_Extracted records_
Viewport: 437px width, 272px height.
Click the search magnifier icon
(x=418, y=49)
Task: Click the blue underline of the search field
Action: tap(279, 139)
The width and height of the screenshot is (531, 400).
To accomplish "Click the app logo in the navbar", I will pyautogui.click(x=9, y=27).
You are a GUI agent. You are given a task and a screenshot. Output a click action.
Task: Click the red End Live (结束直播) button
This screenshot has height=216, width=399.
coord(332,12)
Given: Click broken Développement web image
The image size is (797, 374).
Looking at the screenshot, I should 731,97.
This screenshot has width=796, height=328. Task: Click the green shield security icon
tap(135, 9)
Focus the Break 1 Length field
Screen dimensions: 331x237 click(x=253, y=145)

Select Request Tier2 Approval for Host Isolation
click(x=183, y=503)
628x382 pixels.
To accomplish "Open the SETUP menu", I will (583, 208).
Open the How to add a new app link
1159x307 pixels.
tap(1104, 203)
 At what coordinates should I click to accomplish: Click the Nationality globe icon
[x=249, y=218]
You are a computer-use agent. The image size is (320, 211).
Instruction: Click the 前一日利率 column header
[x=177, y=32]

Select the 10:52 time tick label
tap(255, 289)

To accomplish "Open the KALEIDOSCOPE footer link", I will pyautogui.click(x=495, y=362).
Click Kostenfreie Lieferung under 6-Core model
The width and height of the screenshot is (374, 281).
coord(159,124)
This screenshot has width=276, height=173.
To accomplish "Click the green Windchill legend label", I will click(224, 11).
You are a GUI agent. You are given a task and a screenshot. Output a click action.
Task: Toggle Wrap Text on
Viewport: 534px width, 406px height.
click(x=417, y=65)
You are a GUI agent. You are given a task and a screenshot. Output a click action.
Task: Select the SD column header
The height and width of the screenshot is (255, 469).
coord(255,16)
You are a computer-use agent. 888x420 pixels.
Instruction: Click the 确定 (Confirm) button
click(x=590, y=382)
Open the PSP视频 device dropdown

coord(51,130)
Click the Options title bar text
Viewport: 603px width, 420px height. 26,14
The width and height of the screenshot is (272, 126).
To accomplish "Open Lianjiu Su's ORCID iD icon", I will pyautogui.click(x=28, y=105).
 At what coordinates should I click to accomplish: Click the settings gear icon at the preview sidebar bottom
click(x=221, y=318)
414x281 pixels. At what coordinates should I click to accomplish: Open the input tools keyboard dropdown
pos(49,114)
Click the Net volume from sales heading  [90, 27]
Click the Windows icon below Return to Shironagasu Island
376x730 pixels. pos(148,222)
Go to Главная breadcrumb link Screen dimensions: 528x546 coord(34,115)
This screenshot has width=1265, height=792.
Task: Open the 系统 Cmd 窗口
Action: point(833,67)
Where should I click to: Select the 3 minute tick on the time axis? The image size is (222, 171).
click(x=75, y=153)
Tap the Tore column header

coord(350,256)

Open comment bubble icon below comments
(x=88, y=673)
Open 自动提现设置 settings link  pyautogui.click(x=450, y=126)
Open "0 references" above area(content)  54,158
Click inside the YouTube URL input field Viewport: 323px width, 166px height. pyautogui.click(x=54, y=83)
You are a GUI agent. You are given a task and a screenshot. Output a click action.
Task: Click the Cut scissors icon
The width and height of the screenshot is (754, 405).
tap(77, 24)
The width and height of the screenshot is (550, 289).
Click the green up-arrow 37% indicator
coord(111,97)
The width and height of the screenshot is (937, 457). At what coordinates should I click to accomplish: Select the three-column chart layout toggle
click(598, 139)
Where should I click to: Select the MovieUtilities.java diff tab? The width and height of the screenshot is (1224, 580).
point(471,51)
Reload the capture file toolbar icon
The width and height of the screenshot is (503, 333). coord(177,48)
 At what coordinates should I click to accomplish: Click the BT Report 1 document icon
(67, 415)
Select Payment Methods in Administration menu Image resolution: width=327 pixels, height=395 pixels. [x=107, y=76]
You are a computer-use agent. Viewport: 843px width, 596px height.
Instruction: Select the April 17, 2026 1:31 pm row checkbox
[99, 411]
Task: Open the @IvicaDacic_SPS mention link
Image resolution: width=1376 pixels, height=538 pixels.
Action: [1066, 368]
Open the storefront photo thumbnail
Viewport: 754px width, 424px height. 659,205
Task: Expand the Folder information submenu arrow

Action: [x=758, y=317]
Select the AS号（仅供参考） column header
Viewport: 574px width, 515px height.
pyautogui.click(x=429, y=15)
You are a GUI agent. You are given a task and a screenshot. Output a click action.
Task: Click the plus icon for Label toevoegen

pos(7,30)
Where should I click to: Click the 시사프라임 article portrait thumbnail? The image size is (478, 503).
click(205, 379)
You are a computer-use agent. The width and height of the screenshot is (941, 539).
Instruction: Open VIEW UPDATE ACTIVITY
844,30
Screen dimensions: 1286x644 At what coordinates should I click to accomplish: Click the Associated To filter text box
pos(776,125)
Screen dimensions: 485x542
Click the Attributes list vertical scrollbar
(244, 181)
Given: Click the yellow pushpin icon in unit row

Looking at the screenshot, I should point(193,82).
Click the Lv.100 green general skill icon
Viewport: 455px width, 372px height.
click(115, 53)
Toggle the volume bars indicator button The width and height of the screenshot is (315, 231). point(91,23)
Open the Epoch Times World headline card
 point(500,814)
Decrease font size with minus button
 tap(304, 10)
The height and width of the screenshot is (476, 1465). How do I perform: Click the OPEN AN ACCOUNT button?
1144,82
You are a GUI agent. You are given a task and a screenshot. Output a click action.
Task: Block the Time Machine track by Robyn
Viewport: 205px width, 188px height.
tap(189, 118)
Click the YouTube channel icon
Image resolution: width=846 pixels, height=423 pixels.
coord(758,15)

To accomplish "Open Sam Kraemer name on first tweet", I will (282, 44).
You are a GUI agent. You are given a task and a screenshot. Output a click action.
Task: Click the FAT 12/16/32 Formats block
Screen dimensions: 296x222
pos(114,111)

_Your instructions_
Scan the entries for lines holding the string "computer", then copy every one of them.

_Result for this exercise_
You are a computer-use agent. The image size is (320, 211).
You are a computer-use agent. 888x420 pixels.
You are a computer-use agent. Viewport: 843px width, 596px height.
You are a computer-use agent. The width and height of the screenshot is (941, 539).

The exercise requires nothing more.